◆ **WORK REQUEST**
Copy each line of the data below, character for character.
----- SOURCE MATERIAL
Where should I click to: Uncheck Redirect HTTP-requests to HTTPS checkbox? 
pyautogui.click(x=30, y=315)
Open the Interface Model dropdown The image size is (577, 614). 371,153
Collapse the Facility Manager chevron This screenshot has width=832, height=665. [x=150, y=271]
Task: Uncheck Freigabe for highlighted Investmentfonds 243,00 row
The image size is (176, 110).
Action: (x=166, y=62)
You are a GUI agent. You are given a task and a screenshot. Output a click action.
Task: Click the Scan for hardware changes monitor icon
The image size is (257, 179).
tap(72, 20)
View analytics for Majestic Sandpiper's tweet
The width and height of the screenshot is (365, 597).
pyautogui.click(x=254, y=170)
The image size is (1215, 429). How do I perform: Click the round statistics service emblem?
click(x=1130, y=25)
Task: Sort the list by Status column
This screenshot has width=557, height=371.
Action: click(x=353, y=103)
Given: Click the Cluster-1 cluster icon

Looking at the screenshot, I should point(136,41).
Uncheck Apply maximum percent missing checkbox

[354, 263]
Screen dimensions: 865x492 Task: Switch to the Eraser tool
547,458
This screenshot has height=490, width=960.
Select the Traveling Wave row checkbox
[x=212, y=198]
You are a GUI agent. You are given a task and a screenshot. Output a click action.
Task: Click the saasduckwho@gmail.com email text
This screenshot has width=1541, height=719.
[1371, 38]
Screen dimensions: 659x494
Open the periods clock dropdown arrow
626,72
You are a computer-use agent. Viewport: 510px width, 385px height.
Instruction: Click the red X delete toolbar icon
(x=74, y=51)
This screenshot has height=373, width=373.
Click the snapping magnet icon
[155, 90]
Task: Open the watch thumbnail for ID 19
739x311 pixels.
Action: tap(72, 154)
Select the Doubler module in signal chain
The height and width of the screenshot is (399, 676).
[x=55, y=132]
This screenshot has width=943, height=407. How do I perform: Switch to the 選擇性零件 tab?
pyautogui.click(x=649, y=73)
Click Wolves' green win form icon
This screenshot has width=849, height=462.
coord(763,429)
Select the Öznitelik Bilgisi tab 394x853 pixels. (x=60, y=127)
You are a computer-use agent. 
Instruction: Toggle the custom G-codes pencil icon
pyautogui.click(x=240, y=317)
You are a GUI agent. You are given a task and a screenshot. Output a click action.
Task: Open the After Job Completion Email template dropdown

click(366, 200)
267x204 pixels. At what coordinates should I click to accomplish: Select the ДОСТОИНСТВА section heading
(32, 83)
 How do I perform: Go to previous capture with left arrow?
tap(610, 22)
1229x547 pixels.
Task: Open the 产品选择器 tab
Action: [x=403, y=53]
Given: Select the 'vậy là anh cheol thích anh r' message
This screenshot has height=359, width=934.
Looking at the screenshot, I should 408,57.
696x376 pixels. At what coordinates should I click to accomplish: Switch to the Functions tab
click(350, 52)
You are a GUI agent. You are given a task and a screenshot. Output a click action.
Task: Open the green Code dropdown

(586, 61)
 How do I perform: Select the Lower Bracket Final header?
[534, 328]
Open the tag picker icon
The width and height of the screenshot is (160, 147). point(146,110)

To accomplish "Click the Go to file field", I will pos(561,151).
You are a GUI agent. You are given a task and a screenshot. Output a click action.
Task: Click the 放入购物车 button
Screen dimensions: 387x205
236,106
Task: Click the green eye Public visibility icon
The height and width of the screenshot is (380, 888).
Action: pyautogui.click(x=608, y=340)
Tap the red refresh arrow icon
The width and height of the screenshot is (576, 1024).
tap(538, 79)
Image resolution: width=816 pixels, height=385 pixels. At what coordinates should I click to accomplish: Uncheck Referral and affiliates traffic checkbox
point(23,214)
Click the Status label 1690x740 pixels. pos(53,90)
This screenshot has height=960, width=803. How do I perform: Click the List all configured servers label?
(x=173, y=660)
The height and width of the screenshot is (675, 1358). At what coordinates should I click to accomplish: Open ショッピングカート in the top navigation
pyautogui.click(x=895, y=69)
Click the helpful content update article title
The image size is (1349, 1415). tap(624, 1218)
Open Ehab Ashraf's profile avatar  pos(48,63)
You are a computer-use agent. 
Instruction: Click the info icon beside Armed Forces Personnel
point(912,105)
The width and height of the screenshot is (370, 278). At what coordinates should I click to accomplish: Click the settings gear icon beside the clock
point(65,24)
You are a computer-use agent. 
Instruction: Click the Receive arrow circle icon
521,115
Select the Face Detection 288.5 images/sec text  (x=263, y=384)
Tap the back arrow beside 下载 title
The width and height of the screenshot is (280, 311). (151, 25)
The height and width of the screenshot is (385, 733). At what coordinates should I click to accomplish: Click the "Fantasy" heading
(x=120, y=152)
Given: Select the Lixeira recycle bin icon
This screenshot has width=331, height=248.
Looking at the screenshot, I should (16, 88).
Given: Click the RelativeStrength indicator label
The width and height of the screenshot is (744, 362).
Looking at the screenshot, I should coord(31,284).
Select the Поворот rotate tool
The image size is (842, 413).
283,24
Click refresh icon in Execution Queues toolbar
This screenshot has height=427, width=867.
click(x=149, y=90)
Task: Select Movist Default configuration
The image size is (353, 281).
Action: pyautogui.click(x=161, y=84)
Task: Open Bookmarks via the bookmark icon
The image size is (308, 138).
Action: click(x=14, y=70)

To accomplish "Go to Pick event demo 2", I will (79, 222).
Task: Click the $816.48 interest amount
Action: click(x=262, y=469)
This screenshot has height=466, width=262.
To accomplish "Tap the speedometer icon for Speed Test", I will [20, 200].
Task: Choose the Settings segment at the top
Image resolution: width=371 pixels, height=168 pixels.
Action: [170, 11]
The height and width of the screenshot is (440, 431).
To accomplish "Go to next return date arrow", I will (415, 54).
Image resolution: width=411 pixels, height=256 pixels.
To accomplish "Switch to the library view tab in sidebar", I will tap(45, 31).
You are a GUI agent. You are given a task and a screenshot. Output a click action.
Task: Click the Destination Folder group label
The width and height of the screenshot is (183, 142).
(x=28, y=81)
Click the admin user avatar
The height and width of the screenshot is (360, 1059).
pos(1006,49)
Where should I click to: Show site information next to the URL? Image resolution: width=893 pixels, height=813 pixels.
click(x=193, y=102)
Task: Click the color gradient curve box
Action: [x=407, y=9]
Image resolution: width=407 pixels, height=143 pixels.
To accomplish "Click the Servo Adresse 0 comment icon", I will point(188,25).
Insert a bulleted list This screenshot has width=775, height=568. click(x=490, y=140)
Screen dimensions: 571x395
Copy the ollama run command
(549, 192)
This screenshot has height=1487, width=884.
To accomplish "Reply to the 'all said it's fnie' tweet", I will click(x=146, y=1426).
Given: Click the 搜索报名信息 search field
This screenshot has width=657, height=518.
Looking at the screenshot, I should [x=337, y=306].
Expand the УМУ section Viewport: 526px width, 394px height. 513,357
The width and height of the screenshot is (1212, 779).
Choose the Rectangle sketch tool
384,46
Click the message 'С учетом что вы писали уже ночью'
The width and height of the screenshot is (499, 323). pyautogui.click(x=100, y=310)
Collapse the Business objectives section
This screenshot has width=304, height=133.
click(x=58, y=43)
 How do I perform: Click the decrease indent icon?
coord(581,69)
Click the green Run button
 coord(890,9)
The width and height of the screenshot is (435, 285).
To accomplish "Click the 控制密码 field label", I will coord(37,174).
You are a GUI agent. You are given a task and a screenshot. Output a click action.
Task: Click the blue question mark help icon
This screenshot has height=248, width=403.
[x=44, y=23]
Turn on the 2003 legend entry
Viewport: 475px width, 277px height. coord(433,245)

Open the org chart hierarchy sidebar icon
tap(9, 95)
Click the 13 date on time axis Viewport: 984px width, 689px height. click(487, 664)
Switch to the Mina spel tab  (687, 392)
----------
◆ **RESULT OF THE TASK**
Where should I click to: Uncheck Redirect HTTP-requests to HTTPS checkbox? 
pyautogui.click(x=30, y=315)
Open the Interface Model dropdown The image size is (577, 614). 371,153
Collapse the Facility Manager chevron This screenshot has width=832, height=665. [x=150, y=271]
Task: Uncheck Freigabe for highlighted Investmentfonds 243,00 row
The image size is (176, 110).
Action: (x=166, y=62)
You are a GUI agent. You are given a task and a screenshot. Output a click action.
Task: Click the Scan for hardware changes monitor icon
The image size is (257, 179).
tap(72, 20)
View analytics for Majestic Sandpiper's tweet
The width and height of the screenshot is (365, 597).
pyautogui.click(x=254, y=170)
The image size is (1215, 429). How do I perform: Click the round statistics service emblem?
click(x=1130, y=25)
Task: Sort the list by Status column
This screenshot has width=557, height=371.
Action: click(x=353, y=103)
Given: Click the Cluster-1 cluster icon

Looking at the screenshot, I should point(136,41).
Uncheck Apply maximum percent missing checkbox

[354, 263]
Screen dimensions: 865x492 Task: Switch to the Eraser tool
547,458
This screenshot has height=490, width=960.
Select the Traveling Wave row checkbox
[x=212, y=198]
You are a GUI agent. You are given a task and a screenshot. Output a click action.
Task: Click the saasduckwho@gmail.com email text
This screenshot has width=1541, height=719.
[1371, 38]
Screen dimensions: 659x494
Open the periods clock dropdown arrow
626,72
You are a computer-use agent. Viewport: 510px width, 385px height.
Instruction: Click the red X delete toolbar icon
(x=74, y=51)
This screenshot has height=373, width=373.
Click the snapping magnet icon
[155, 90]
Task: Open the watch thumbnail for ID 19
739x311 pixels.
Action: tap(72, 154)
Select the Doubler module in signal chain
The height and width of the screenshot is (399, 676).
[x=55, y=132]
This screenshot has width=943, height=407. How do I perform: Switch to the 選擇性零件 tab?
pyautogui.click(x=649, y=73)
Click Wolves' green win form icon
This screenshot has width=849, height=462.
coord(763,429)
Select the Öznitelik Bilgisi tab 394x853 pixels. (x=60, y=127)
You are a computer-use agent. 
Instruction: Toggle the custom G-codes pencil icon
pyautogui.click(x=240, y=317)
You are a GUI agent. You are given a task and a screenshot. Output a click action.
Task: Open the After Job Completion Email template dropdown

click(366, 200)
267x204 pixels. At what coordinates should I click to accomplish: Select the ДОСТОИНСТВА section heading
(32, 83)
 How do I perform: Go to previous capture with left arrow?
tap(610, 22)
1229x547 pixels.
Task: Open the 产品选择器 tab
Action: [x=403, y=53]
Given: Select the 'vậy là anh cheol thích anh r' message
This screenshot has height=359, width=934.
Looking at the screenshot, I should 408,57.
696x376 pixels. At what coordinates should I click to accomplish: Switch to the Functions tab
click(350, 52)
You are a GUI agent. You are given a task and a screenshot. Output a click action.
Task: Open the green Code dropdown

(586, 61)
 How do I perform: Select the Lower Bracket Final header?
[534, 328]
Open the tag picker icon
The width and height of the screenshot is (160, 147). point(146,110)

To accomplish "Click the Go to file field", I will pos(561,151).
You are a GUI agent. You are given a task and a screenshot. Output a click action.
Task: Click the 放入购物车 button
Screen dimensions: 387x205
236,106
Task: Click the green eye Public visibility icon
The height and width of the screenshot is (380, 888).
Action: pyautogui.click(x=608, y=340)
Tap the red refresh arrow icon
The width and height of the screenshot is (576, 1024).
tap(538, 79)
Image resolution: width=816 pixels, height=385 pixels. At what coordinates should I click to accomplish: Uncheck Referral and affiliates traffic checkbox
point(23,214)
Click the Status label 1690x740 pixels. pos(53,90)
This screenshot has height=960, width=803. How do I perform: Click the List all configured servers label?
(x=173, y=660)
The height and width of the screenshot is (675, 1358). At what coordinates should I click to accomplish: Open ショッピングカート in the top navigation
pyautogui.click(x=895, y=69)
Click the helpful content update article title
The image size is (1349, 1415). tap(624, 1218)
Open Ehab Ashraf's profile avatar  pos(48,63)
You are a computer-use agent. 
Instruction: Click the info icon beside Armed Forces Personnel
point(912,105)
The width and height of the screenshot is (370, 278). At what coordinates should I click to accomplish: Click the settings gear icon beside the clock
point(65,24)
You are a computer-use agent. 
Instruction: Click the Receive arrow circle icon
521,115
Select the Face Detection 288.5 images/sec text  (x=263, y=384)
Tap the back arrow beside 下载 title
The width and height of the screenshot is (280, 311). (151, 25)
The height and width of the screenshot is (385, 733). At what coordinates should I click to accomplish: Click the "Fantasy" heading
(x=120, y=152)
Given: Select the Lixeira recycle bin icon
This screenshot has width=331, height=248.
Looking at the screenshot, I should (16, 88).
Given: Click the RelativeStrength indicator label
The width and height of the screenshot is (744, 362).
Looking at the screenshot, I should coord(31,284).
Select the Поворот rotate tool
The image size is (842, 413).
283,24
Click refresh icon in Execution Queues toolbar
This screenshot has height=427, width=867.
click(x=149, y=90)
Task: Select Movist Default configuration
The image size is (353, 281).
Action: pyautogui.click(x=161, y=84)
Task: Open Bookmarks via the bookmark icon
The image size is (308, 138).
Action: click(x=14, y=70)

To accomplish "Go to Pick event demo 2", I will (79, 222).
Task: Click the $816.48 interest amount
Action: click(x=262, y=469)
This screenshot has height=466, width=262.
To accomplish "Tap the speedometer icon for Speed Test", I will [20, 200].
Task: Choose the Settings segment at the top
Image resolution: width=371 pixels, height=168 pixels.
Action: [170, 11]
The height and width of the screenshot is (440, 431).
To accomplish "Go to next return date arrow", I will (415, 54).
Image resolution: width=411 pixels, height=256 pixels.
To accomplish "Switch to the library view tab in sidebar", I will tap(45, 31).
You are a GUI agent. You are given a task and a screenshot. Output a click action.
Task: Click the Destination Folder group label
The width and height of the screenshot is (183, 142).
(x=28, y=81)
Click the admin user avatar
The height and width of the screenshot is (360, 1059).
pos(1006,49)
Where should I click to: Show site information next to the URL? Image resolution: width=893 pixels, height=813 pixels.
click(x=193, y=102)
Task: Click the color gradient curve box
Action: [x=407, y=9]
Image resolution: width=407 pixels, height=143 pixels.
To accomplish "Click the Servo Adresse 0 comment icon", I will point(188,25).
Insert a bulleted list This screenshot has width=775, height=568. click(x=490, y=140)
Screen dimensions: 571x395
Copy the ollama run command
(549, 192)
This screenshot has height=1487, width=884.
To accomplish "Reply to the 'all said it's fnie' tweet", I will click(x=146, y=1426).
Given: Click the 搜索报名信息 search field
This screenshot has width=657, height=518.
Looking at the screenshot, I should [x=337, y=306].
Expand the УМУ section Viewport: 526px width, 394px height. 513,357
The width and height of the screenshot is (1212, 779).
Choose the Rectangle sketch tool
384,46
Click the message 'С учетом что вы писали уже ночью'
The width and height of the screenshot is (499, 323). pyautogui.click(x=100, y=310)
Collapse the Business objectives section
This screenshot has width=304, height=133.
click(x=58, y=43)
 How do I perform: Click the decrease indent icon?
coord(581,69)
Click the green Run button
 coord(890,9)
The width and height of the screenshot is (435, 285).
To accomplish "Click the 控制密码 field label", I will coord(37,174).
You are a GUI agent. You are given a task and a screenshot. Output a click action.
Task: Click the blue question mark help icon
This screenshot has height=248, width=403.
[x=44, y=23]
Turn on the 2003 legend entry
Viewport: 475px width, 277px height. coord(433,245)

Open the org chart hierarchy sidebar icon
tap(9, 95)
Click the 13 date on time axis Viewport: 984px width, 689px height. click(487, 664)
Switch to the Mina spel tab  (687, 392)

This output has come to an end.